FRANKFURT (Reuters) – Siemens (SIEGn.DE) said its boss Joe Kaeser met Iraq’s prime minister on Sunday to discuss a proposal by the German company to expand the Middle East nation’s power production.

Siemens CEO Joe Kaeser addresses a news conference in Munich, Germany, August 2, 2018. REUTERS/Michael Dalder

The German engineering group said it was proposing a deal to add 11 gigawatt (GW) of capacity over four years, saying this would boost the country’s capacity by nearly 50 percent.

People pass Siemens flags ahead of the company’s annual shareholders meeting in Munich, Germany, January 31, 2018. REUTERS/Michael Dalder

It did not give a value, but such a contract would be worth several billion euros based on previous comparable deals.

Iraq has a wide gap between electricity consumption and supply.
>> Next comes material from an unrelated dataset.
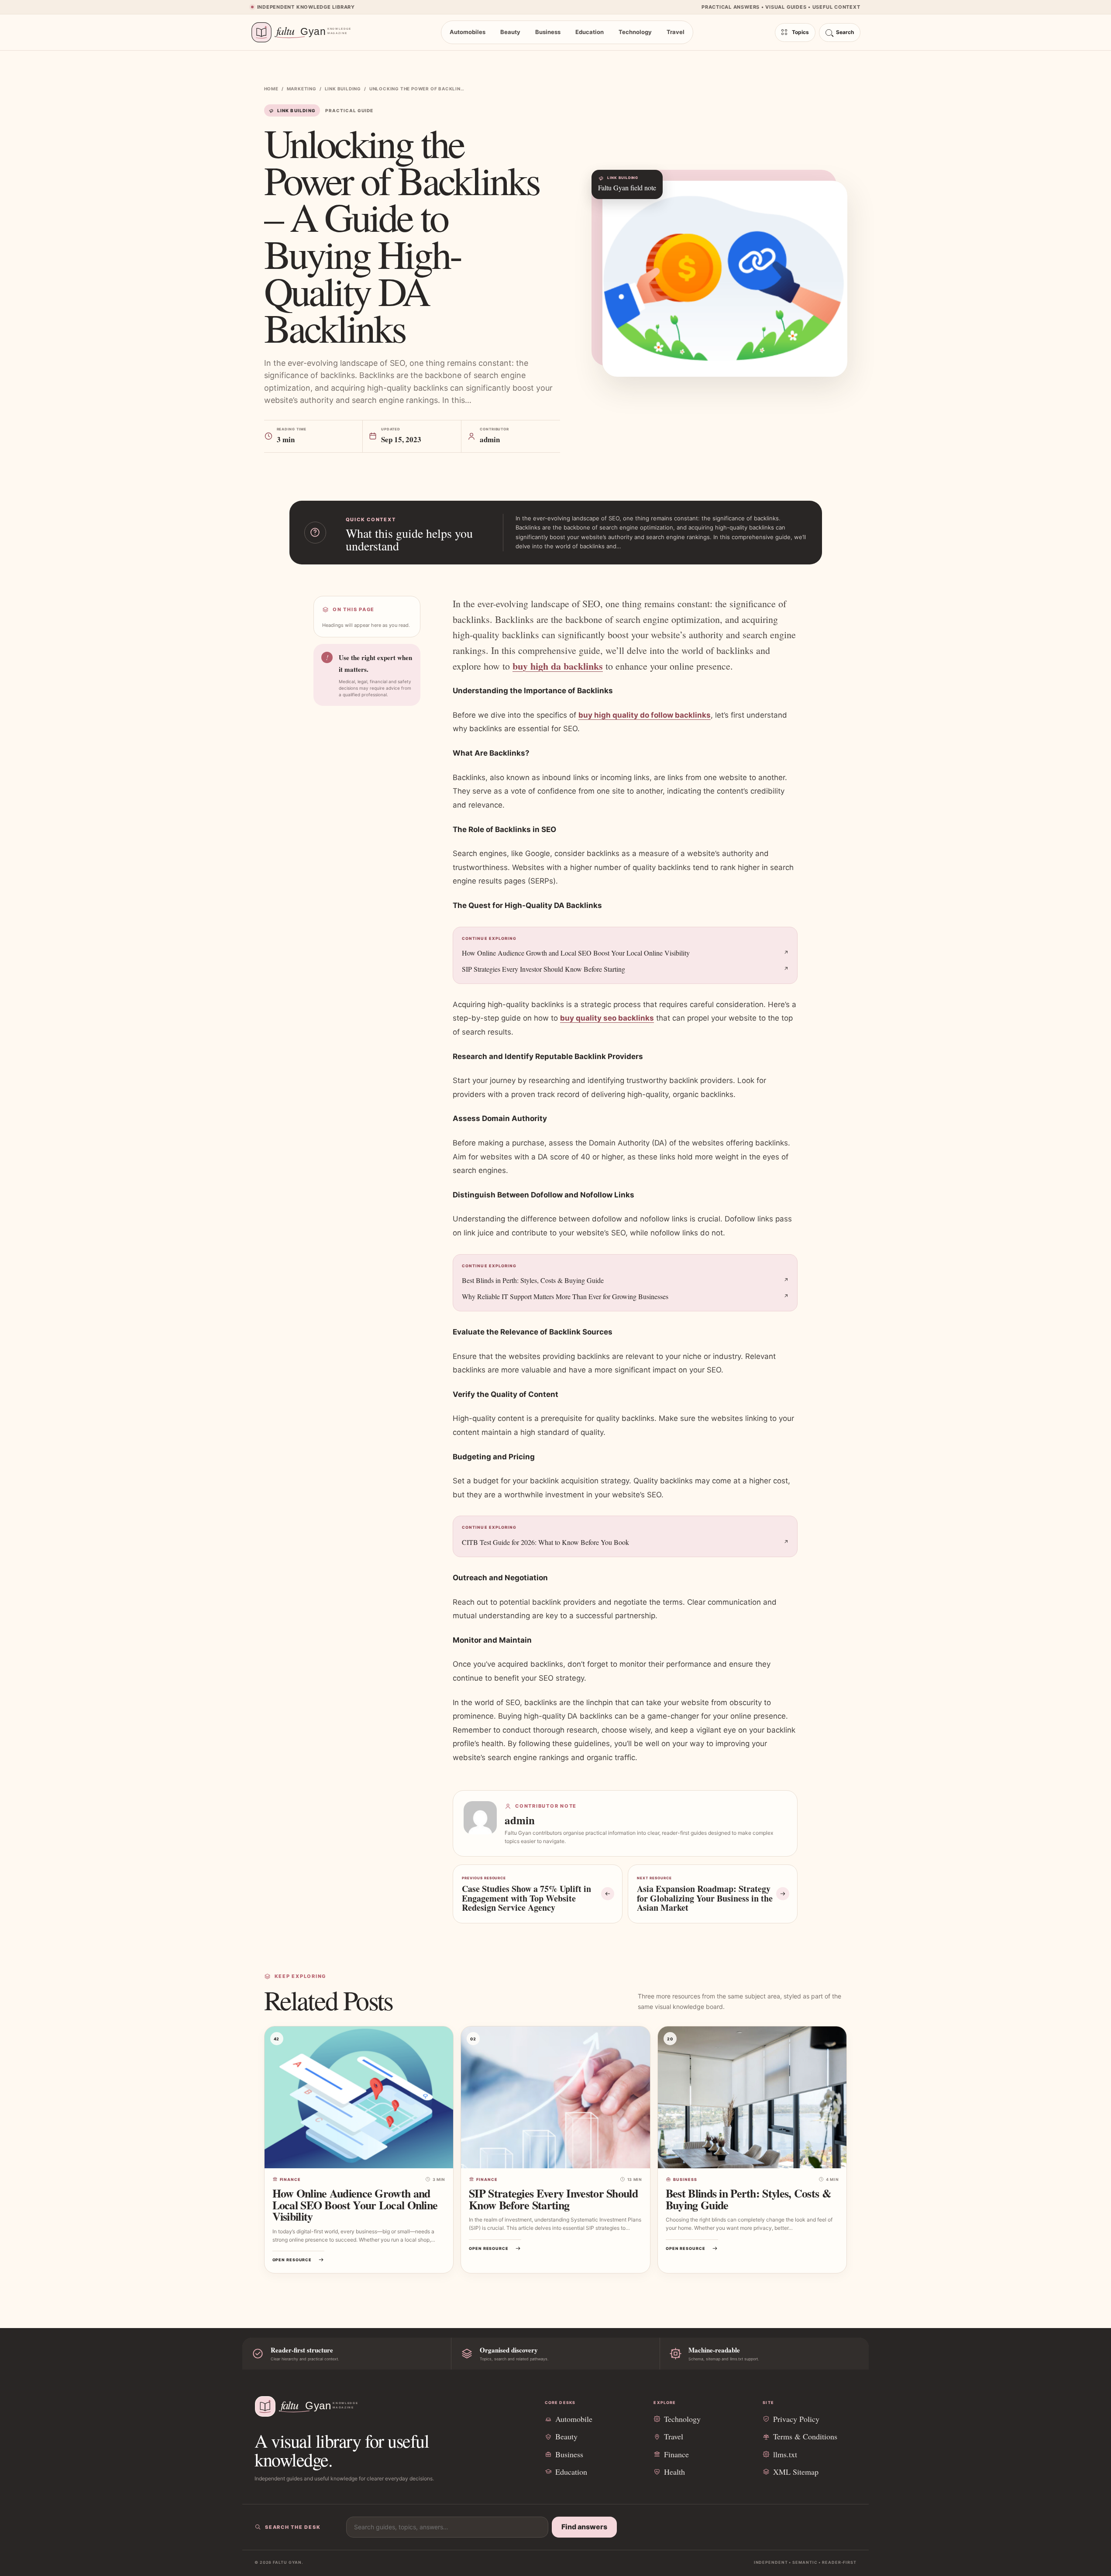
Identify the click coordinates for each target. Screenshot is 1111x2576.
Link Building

Peak demand in the summer, when people turn on air conditioners due to high temperatures, is about 21 GW, far exceeding the 13 GW the grid is currently provides, experts say.

Kaeser said in a statement after meeting Prime Minister Al-Abadi that they had “discussed the comprehensive Siemens roadmap to build a better future for the Iraqi people”.

“In Egypt, we have done the same and successfully built up the power infrastructure in record time with the highest efficiency,” he said.

In 2015, Siemens signed an 8 billion euro ($9.4 billion) deal with Egypt to supply gas and wind power plants to add 16.4 gigawatts of capacity to the country’s power grid, marking the group’s single biggest order.

The proposal for Iraq, first pitched in February, would include cutting Iraq’s energy losses, introducing smart grids, expanding transmission grids, upgrading existing plants and adding new capacity.

The group would also help the government secure funding from international commercial banks and export credit agencies with German government support, creating thousands of jobs in Iraq.

Siemens would donate a $60 million grant for software for Iraqi universities, it said.